Thanks for the update,

I fail to understand why the prerequisite of using bazel was enforced and why 
it seems to have such a big impact on opensourcing J2CL.
As far as I understand Google is probably the only company that uses bazel, and 
internally that is not even the same product as the opensource one.

Does J2CL depend on Bazel somehow ? That sounds like a liability to me.
Newer versions of Gradle have a lot of optimisations and caching implemented, 
so was it really worth the effort to use Bazel ?

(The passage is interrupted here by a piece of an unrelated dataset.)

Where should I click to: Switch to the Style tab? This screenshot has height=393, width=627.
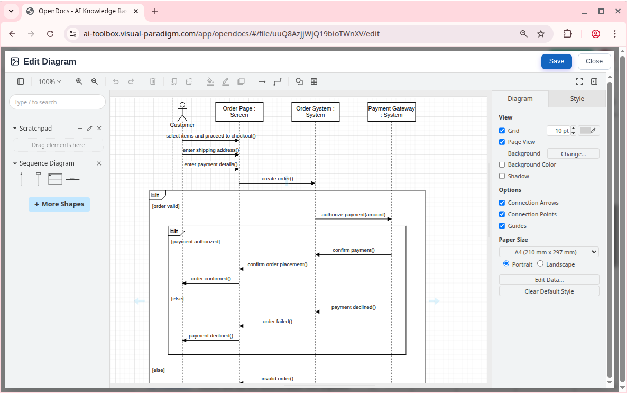[x=577, y=99]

On 12 Jun 2018, 08:54 +0200, 'Goktug Gokdogan' via GWT Contributors 
<[email protected]>, wrote:
> We recently sent an update on J2CL and we would like to cross post it to GWT 
> contributor list since there was recent questions about it. I would like to 
> also remind everybody that GWT3 != J2CL; GWT3 work is still ongoing in the 
> open source community and I will talk to steering committee to see if an 
> update on it could be provided as well.
> ----
>
> Since we gave access to more people, we thought that this would be a good 
> time to give you an update on J2CL; what is happening, if it is really a 
> thing or not and what to expect from it.
>
> First the good parts:
>
> 1- J2CL is feature complete for a while and had a very strong traction in 
> Google in the last year.
> We got pretty big customers on board and some launched to production and they 
> are pretty happy about it.  To name a few projects that are already running 
> J2CL code: New GMail, Inbox, Docs, Slides. And more are coming.
> We could not have achieved this with GWT since our customers apps have very 
> strict expectations on code size/performance and interoperation with their 
> existing JavaScript stack. And this is why we built J2CL in the first place.
>
> 2- J2CL has improved on code size compared to already quite performant GWT 
> compiler.
> The last time I checked it was around 5-10% code size reduction and we will 
> continue working on that.
>
> 3- Optimized compiles improved by 50% and it is possible to get a couple of 
> second refresh times for development.
>
>
> And now the “could be better” parts :)
>
> 1- Open-source build is not fully working
> J2CL is highly optimized for Google infrastructure and scales very well with 
> Bazel. There are multiple reasons for that:
> - Bazel works very well as a cross-platform build solution. You can build 
> your Android, iOS and Web application together with Bazel.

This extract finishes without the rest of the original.